[Opening Exercise data section]

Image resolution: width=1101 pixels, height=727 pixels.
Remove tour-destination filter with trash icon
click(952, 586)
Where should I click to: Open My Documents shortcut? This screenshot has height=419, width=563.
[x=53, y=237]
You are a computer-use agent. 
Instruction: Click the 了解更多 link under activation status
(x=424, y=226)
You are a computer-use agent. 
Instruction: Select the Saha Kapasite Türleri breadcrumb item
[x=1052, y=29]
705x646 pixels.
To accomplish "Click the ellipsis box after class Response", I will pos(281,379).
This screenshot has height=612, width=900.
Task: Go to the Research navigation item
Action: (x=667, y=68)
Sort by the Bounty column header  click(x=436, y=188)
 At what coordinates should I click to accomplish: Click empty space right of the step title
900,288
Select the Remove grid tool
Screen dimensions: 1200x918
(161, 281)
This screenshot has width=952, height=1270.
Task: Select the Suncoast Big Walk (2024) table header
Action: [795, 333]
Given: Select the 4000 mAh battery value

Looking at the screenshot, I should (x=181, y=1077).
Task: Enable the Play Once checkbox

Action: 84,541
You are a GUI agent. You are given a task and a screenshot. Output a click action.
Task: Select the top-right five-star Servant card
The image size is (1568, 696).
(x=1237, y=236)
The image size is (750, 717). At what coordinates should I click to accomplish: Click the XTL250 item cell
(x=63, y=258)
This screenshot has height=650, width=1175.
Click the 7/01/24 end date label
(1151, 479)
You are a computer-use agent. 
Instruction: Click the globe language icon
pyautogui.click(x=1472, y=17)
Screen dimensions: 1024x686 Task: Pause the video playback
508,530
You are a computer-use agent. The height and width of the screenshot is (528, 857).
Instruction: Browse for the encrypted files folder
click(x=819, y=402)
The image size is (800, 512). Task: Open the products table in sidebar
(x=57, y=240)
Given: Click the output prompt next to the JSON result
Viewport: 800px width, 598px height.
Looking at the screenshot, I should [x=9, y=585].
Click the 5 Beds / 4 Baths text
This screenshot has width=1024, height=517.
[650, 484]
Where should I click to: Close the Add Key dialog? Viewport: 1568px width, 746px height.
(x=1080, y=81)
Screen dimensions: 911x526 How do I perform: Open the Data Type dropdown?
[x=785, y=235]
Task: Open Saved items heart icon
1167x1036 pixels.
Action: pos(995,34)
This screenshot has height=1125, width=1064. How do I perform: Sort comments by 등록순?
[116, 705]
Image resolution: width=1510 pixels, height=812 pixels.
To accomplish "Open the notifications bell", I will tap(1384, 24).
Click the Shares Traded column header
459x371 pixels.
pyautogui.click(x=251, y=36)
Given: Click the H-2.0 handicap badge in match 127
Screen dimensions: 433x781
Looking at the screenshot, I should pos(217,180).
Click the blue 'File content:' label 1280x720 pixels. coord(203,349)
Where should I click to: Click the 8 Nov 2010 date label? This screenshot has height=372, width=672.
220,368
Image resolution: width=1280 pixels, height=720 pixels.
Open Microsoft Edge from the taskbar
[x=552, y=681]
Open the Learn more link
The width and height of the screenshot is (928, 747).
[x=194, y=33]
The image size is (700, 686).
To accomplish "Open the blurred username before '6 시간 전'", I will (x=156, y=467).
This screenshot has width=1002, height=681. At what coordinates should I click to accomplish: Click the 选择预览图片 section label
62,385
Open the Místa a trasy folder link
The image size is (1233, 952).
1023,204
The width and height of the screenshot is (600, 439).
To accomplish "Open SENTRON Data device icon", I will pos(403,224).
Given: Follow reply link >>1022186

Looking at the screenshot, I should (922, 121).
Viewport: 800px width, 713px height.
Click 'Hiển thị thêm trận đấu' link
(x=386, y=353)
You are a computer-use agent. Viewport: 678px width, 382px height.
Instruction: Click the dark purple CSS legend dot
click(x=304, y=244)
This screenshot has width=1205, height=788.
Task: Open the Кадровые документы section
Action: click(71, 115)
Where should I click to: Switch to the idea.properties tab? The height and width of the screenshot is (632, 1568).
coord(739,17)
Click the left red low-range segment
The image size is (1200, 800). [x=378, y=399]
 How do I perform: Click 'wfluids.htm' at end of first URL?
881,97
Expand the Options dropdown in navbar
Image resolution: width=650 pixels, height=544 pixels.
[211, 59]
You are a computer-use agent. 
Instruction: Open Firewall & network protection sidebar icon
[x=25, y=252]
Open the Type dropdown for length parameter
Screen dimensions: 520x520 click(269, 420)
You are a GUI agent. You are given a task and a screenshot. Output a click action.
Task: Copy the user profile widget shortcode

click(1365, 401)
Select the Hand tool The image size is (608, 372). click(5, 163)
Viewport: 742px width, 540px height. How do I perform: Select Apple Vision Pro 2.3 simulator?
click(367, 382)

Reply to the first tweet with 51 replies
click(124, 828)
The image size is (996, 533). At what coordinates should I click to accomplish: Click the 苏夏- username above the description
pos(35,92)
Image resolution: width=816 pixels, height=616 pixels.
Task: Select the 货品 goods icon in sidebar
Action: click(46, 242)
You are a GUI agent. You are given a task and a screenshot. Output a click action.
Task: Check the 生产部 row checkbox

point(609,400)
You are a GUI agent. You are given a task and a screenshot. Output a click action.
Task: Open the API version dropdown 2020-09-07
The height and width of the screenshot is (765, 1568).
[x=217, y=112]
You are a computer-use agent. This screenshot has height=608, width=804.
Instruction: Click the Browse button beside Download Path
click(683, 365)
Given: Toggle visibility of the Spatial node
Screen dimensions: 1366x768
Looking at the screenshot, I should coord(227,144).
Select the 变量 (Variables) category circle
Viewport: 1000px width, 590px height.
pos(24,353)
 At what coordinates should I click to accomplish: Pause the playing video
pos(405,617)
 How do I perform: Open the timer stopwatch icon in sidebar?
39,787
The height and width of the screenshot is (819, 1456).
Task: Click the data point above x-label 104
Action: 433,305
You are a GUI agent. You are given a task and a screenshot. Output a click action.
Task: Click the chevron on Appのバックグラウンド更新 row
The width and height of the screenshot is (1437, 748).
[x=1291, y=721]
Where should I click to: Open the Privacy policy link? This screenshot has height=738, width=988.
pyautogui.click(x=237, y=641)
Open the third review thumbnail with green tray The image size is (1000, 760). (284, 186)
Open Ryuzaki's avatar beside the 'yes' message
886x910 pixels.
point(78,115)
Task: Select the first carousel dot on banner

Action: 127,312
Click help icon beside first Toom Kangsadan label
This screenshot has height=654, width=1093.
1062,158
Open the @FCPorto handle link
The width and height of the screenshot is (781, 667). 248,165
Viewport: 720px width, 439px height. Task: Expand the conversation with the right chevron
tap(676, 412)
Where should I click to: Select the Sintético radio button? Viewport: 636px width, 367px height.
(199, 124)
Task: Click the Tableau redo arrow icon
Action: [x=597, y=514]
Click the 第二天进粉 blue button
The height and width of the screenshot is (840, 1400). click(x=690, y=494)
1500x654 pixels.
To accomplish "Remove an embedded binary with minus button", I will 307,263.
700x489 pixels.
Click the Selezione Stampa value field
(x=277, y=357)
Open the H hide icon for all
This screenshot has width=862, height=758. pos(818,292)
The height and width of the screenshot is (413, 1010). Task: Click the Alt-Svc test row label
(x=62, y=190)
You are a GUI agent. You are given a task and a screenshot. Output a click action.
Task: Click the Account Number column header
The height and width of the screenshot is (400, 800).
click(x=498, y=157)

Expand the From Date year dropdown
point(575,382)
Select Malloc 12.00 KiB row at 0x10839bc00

[Closing Exercise data section]

→ **What you will do**:
Look through the entries above; find each line with the word "column" and copy it.

→ **Answer**:
Sort by the Bounty column header  click(x=436, y=188)
Click the Shares Traded column header
Task: Click the Account Number column header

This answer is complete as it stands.